**Task statement**
Please repeat the records below exactly, skipping any pictures.

Start of Block

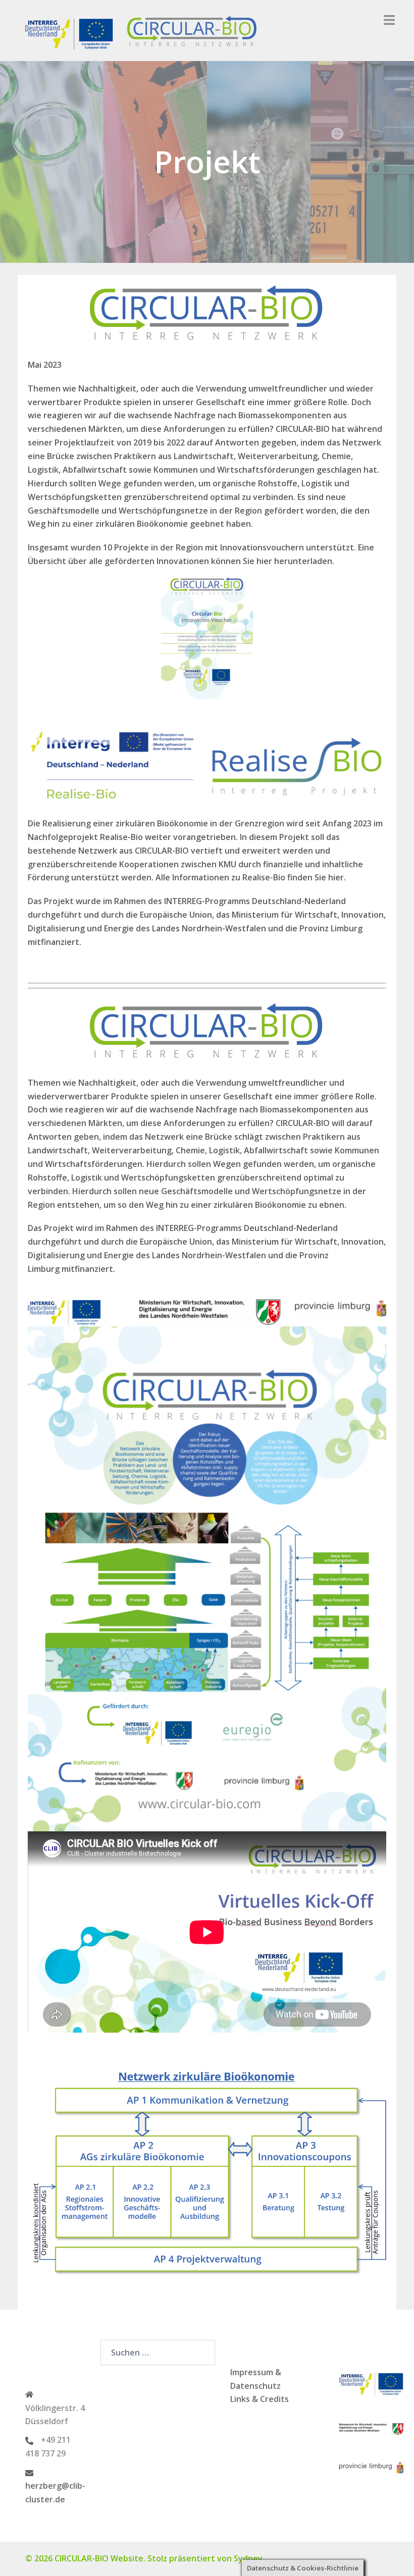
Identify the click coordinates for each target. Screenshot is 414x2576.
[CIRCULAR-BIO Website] (144, 29)
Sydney (248, 2558)
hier (264, 561)
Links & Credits (259, 2398)
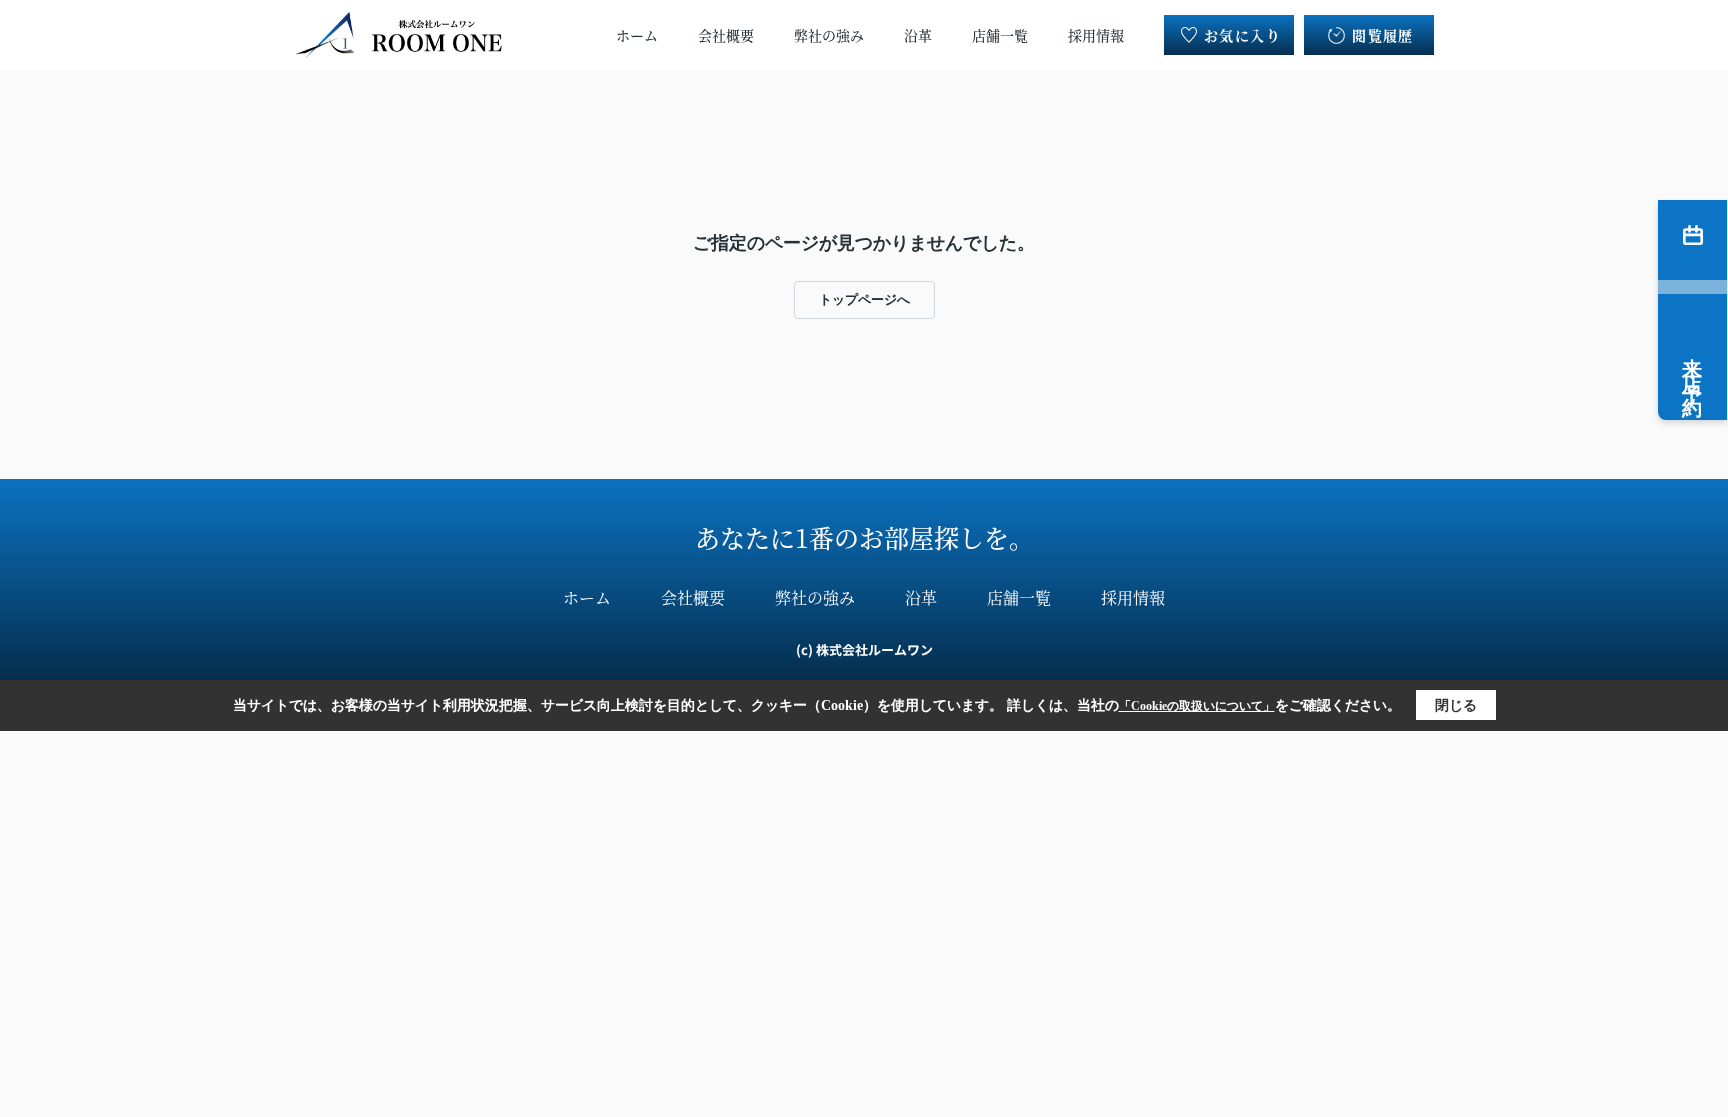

End of Block

**Response**
Identify the click coordinates for each target. Screenshot is 414x2576.
[CIRCULAR-BIO Website] (144, 29)
Sydney (248, 2558)
hier (264, 561)
Links & Credits (259, 2398)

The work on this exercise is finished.